It's all a matter of interpretation.
"Bon usage de la fessée" ran the title of a three-and-a-half minute clip introduced by anchor Laurence Ferrari and although it has been tempered somewhat on the site to read "Pour bien punir ses enfants, tout est question de mesure" the underlying message remains the same doesn't it?
TF1's report was part of an ongoing series looking at the education - in the broad sense of the word - of children and featured a couple with three young boys.
The mother, Marie-Laure Vital, admitted, just as 80 per cent of French parents apparently do, that she occasionally smacks her children.

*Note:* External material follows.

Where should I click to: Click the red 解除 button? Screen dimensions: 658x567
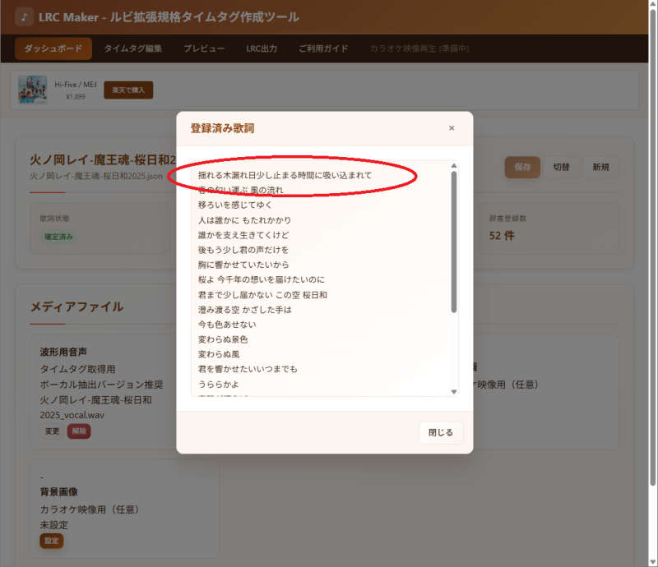(79, 431)
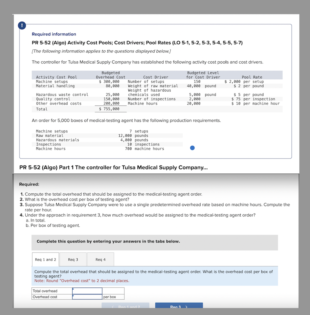Click inside the Overhead cost input box

point(87,297)
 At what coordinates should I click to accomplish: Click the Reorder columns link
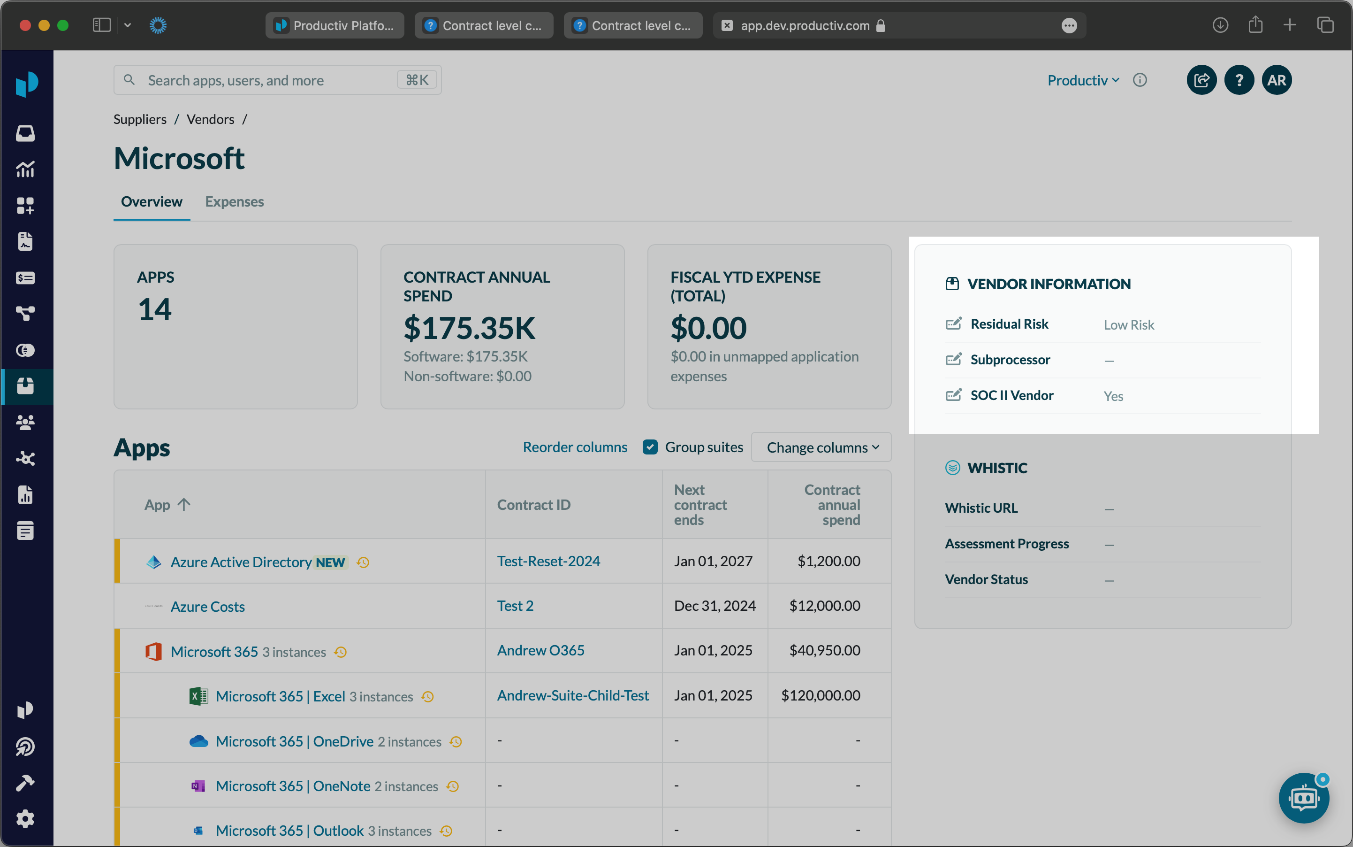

Vital sometimes feels "unable to cope" and because she reportedly often feels that the punishment - whatever form it might take - isn't doing its job properly or is inappropriate, she has joined a workshop which specifically teaches parenting skills.
"L'atelier des parents" is a one of a kind in France and on the agenda during TF1's filming was the subject of punishment, with one of the workshop's psychologists, Caroline Iruela, detailing what sort of discipline was unacceptable and the eight parents present exchanging their experiences.
So far so good.
But then up pops a doctor - a paediatrician no less - with over 30 years experience.
And while he maintains, just as you would expect from a professional that, "If smacking is carried out to hurt or publicly humiliate a child, it's not effective" take a look at his gesture as he begins this contribution.
Doesn't it seem to imply that an "appropriate" slap on the hands is perfectly all right as it doesn't really constitute smacking?
Last year after a woman was given a six-month suspended sentence for smacking her child, the lines of a 'phone-in programme on national radio were buzzing with indignation.
Listeners were appalled by the decision and critical of the invited guest, paediatrician and parliamentarian Edwige Antier. who has tried to introduce a law to ban smacking.
"A mother should be a 'protector' and what's needed in France is a law, as exists in 18 other European countries, abolishing the right parents have to hit a child," said Antier during the show.
It wasn't a point of view with which many listeners agreed and they're not alone.
A 2010 poll among health professionals showed that 88 per cent of them were also against the introduction of such a law.
While domestic corporal punishment, of which smacking is one form, is against the law in many European countries, it seems to be acceptable in France.
Screenshot from Council of Europe video "Raise your hand against smacking"
And while the prevailing thinking runs along the lines of "A smack from time to time has never hurt anyone," (read some of the comments to TF1's report), that 2008 Council of Europe "Raise your hand against smacking" campaign calling on all member states to pass laws prohibiting all forms of corporal punishment of children, including smacking, looks set to have little impact on lawmakers here.
Smacking's all right isn't it? As long as it's done "properly".